Whenever I’m preaching on a text in the Sermon on the Mount, I always reach for 2 books: Dallas Willard’s Divine Conspiracy & Dietrich Bonhoeffer’s The Cost of Discipleship. [Both are absolute MUST READS]
In getting ready for this weekends message on anger, I’m looking at Matthew 5:20-22 among some other passages, so I’ve been re-reading these giants this week. I go other places for technical help with Greek grammar, historical context etc (not that they lack, that’s just not the point). But their depth of insight is staggering; it weakens the knees.
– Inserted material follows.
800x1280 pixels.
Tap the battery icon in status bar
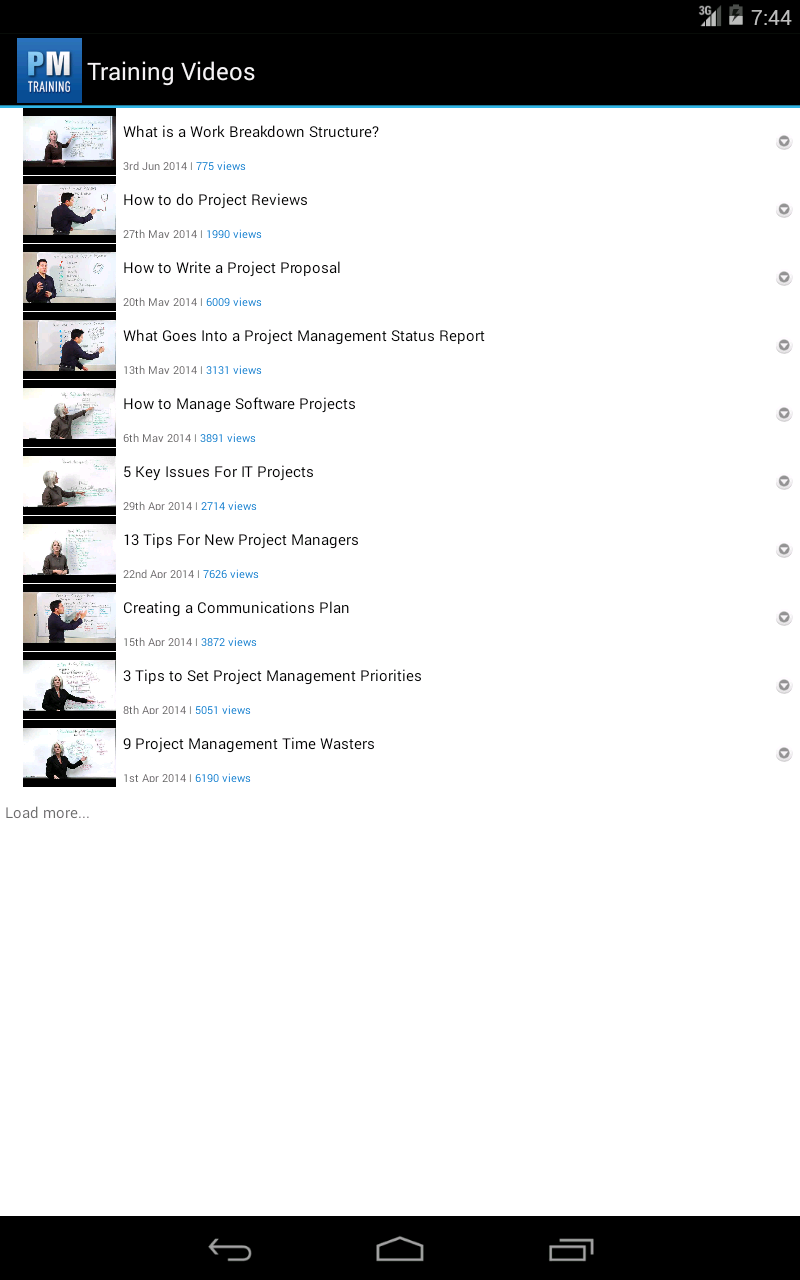[x=736, y=16]
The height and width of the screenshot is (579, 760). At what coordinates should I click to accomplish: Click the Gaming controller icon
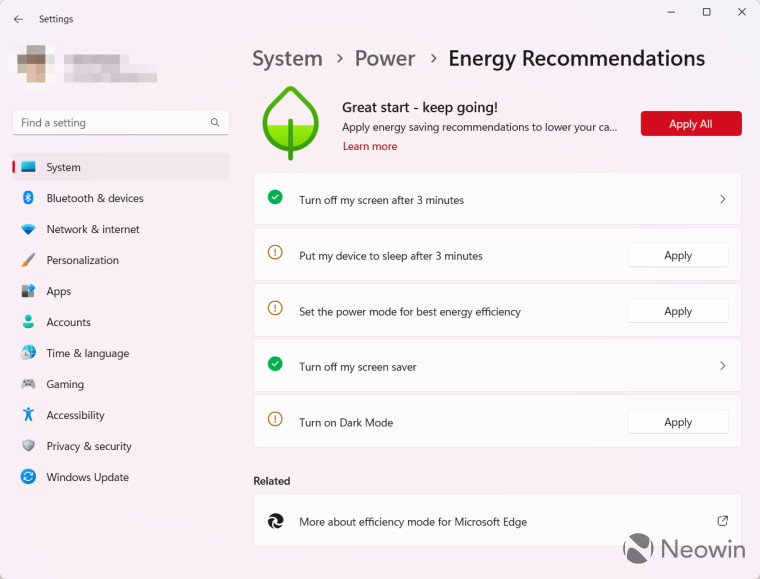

But the reason for this post is to talk about Dietrich Bonhoeffer. I always read him with a lump in my throat. He is truly brilliant. Not in the flippant way that we throw that word around. His writings have the kind of weight that only a few books have. They have the weight of a brilliant man who is living out what he is writing, the weight of a man who returned to Germany when it was most dangerous to witness for Christ, who insisted on faithfulness to Jesus in the face of the monstrous evil of the Third Reich. Had he lived, he would have had the kind of influence in the world of Theology that a Karl Barth had (don’t worry if that doesn’t mean anything to you).
He was hanged in a concentration camp in Flossenburge by special order of Himmler on April 9th, 1945, just days before the camp was liberated by the Allies.
His last words as he walked to the gallows were these:
This is the end, for me the beginning of life.
I am grateful for the companionship of this book & through it this man. I am moved in thinking about him to pray again this week for the persecuted Church.